• **Records to process**
★ ★ ★ ★

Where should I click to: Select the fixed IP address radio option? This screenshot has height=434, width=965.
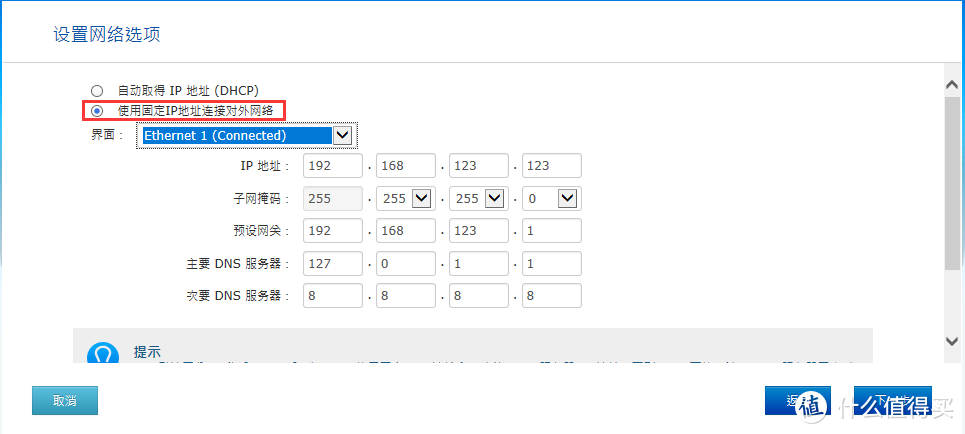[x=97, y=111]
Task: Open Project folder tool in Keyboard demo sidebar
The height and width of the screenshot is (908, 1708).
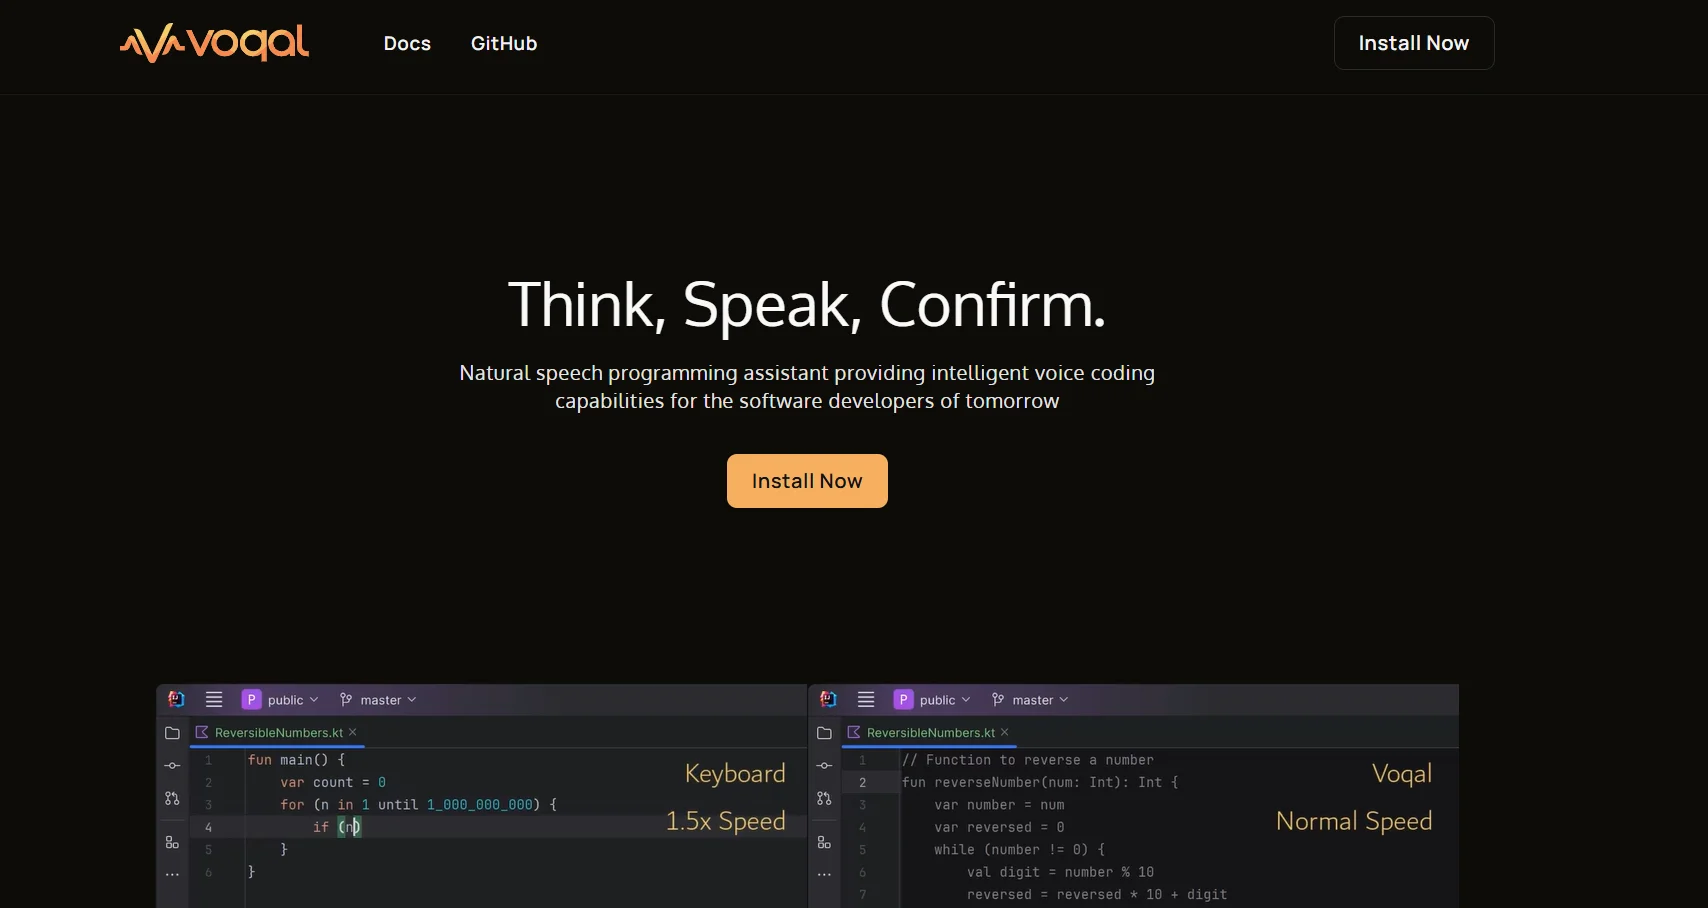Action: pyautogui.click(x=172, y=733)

★ ★ ★ ★

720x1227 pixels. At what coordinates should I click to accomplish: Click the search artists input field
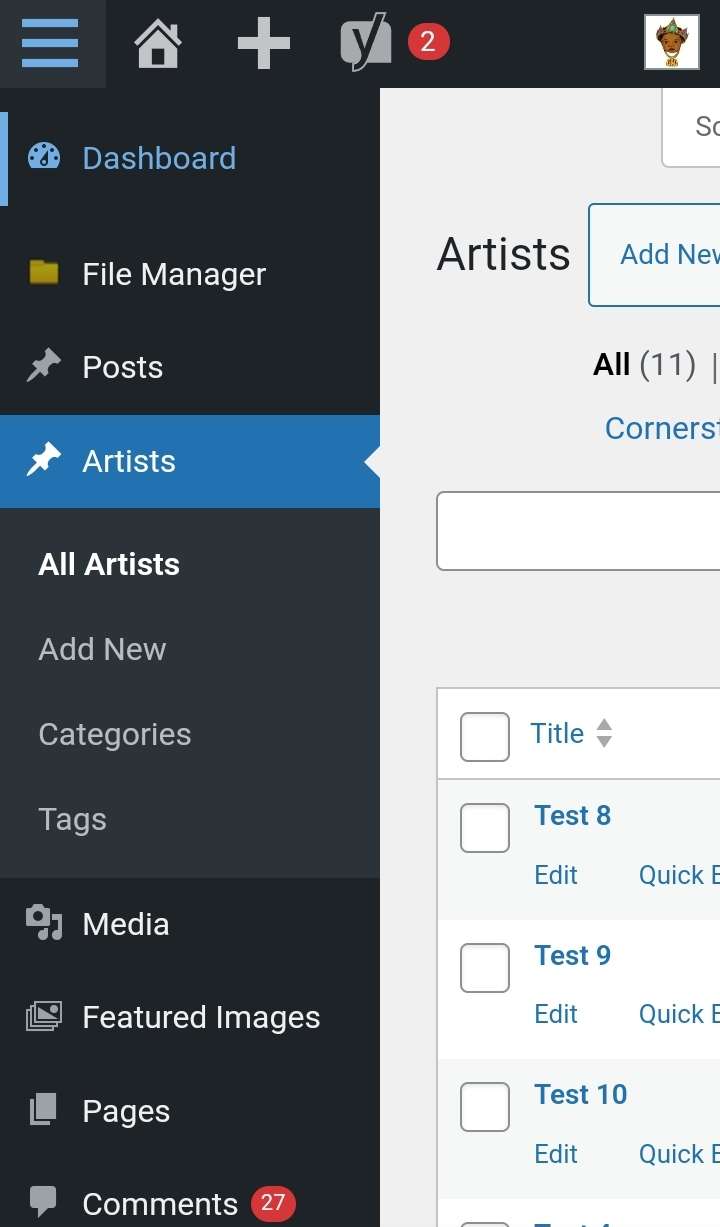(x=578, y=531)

★ ★ ★ ★

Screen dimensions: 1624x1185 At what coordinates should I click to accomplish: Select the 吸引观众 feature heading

★ ★ ★ ★

• **Work item**
In the entries above, which lines run from the one with "Where should I" up to and including the one with "Task: Open Project"? Write them out exactly, without the pictures.

• **Response**
Where should I click to: Select the fixed IP address radio option? This screenshot has height=434, width=965.
[x=97, y=111]
Task: Open Project folder tool in Keyboard demo sidebar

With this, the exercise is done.